SVM using scikit learn runs endlessly and never completes execution

42

14

I am trying to run SVR using scikit learn ( python ) on a training dataset having 595605 rows and 5 columns(features) and test dataset having 397070 rows. The data has been pre-processed and regularized.

I am able to successfully run the test examples but on executing using my dataset and letting it run for over an hour, I could still not see any output or termination of program. I have tried executing using a different IDE and even from terminal but that doesn't seem to be the issue. I have also tried changing the 'C' parameter value from 1 to 1e3.

I am facing similar issues with all svm implementations using scikit.

Am I not waiting enough for it to complete ? How much time should this execution take ?

From my experience it shouldn't require over a few minutes.

Here is my system configuration: Ubuntu 14.04, 8GB RAM, lots of free memory, 4th gen i7 processor

tejaskhot

Posted 2014-08-18T10:46:57.360

Reputation: 855

Could you provide the code? Also, does it training or testing takes so much time? How about smaller training/testing datasets?ffriend 2014-08-18T12:09:04.657

I am just reading data from a csv file into a pandas dataframe and passing it to the scikit learn function. That's all! Providing code wouldn't really help heretejaskhot 2014-08-18T12:49:25.843

5sklearn's SVM implementation implies at least 3 steps: 1) creating SVR object, 2) fitting a model, 3) predicting value. First step describes kernel in use, which helps to understand inner processes much better. Second and third steps are pretty different, and we need to know at least which of them takes that long. If it is training, then it may be ok, because learning is slow sometimes. If it is testing, then there's probably a bug, because testing in SVM is really fast. In addition, it may be CSV reading that takes that long and not SVM at all. So all these details may be important.ffriend 2014-08-18T13:22:28.580

Answers

42

Kernelized SVMs require the computation of a distance function between each point in the dataset, which is the dominating cost of $\mathcal{O}(n_\text{features} \times n_\text{observations}^2)$. The storage of the distances is a burden on memory, so they're recomputed on the fly. Thankfully, only the points nearest the decision boundary are needed most of the time. Frequently computed distances are stored in a cache. If the cache is getting thrashed then the running time blows up to $\mathcal{O}(n_\text{features} \times n_\text{observations}^3)$.

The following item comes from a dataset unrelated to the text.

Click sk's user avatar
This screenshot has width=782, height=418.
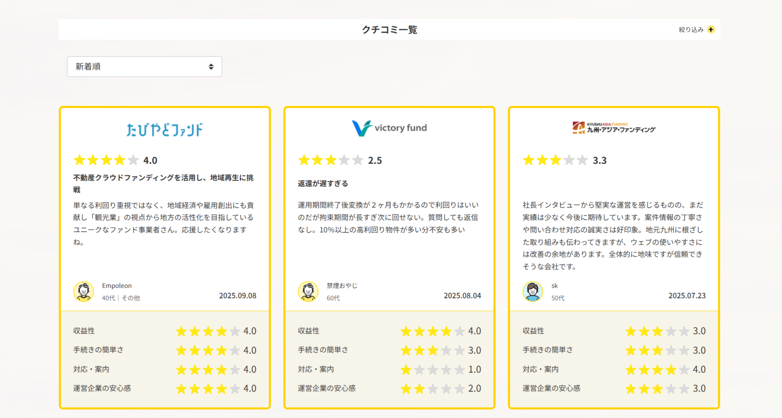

You can increase this cache by invoking SVR as

model = SVR(cache_size=7000)

In general, this is not going to work. But all is not lost. You can subsample the data and use the rest as a validation set, or you can pick a different model. Above the 200,000 observation range, it's wise to choose linear learners.

Kernel SVM can be approximated, by approximating the kernel matrix and feeding it to a linear SVM. This allows you to trade off between accuracy and performance in linear time.

A popular means of achieving this is to use 100 or so cluster centers found by kmeans/kmeans++ as the basis of your kernel function. The new derived features are then fed into a linear model. This works very well in practice. Tools like sophia-ml and vowpal wabbit are how Google, Yahoo and Microsoft do this. Input/output becomes the dominating cost for simple linear learners.

In the abundance of data, nonparametric models perform roughly the same for most problems. The exceptions being structured inputs, like text, images, time series, audio.

Further reading

Jacob Mick

Posted 2014-08-18T10:46:57.360

Reputation: 521

9

SVM solves an optimization problem of quadratic order.

I do not have anything to add that has not been said here. I just want to post a link the sklearn page about SVC which clarifies what is going on:

The implementation is based on libsvm. The fit time complexity is more than quadratic with the number of samples which makes it hard to scale to dataset with more than a couple of 10000 samples.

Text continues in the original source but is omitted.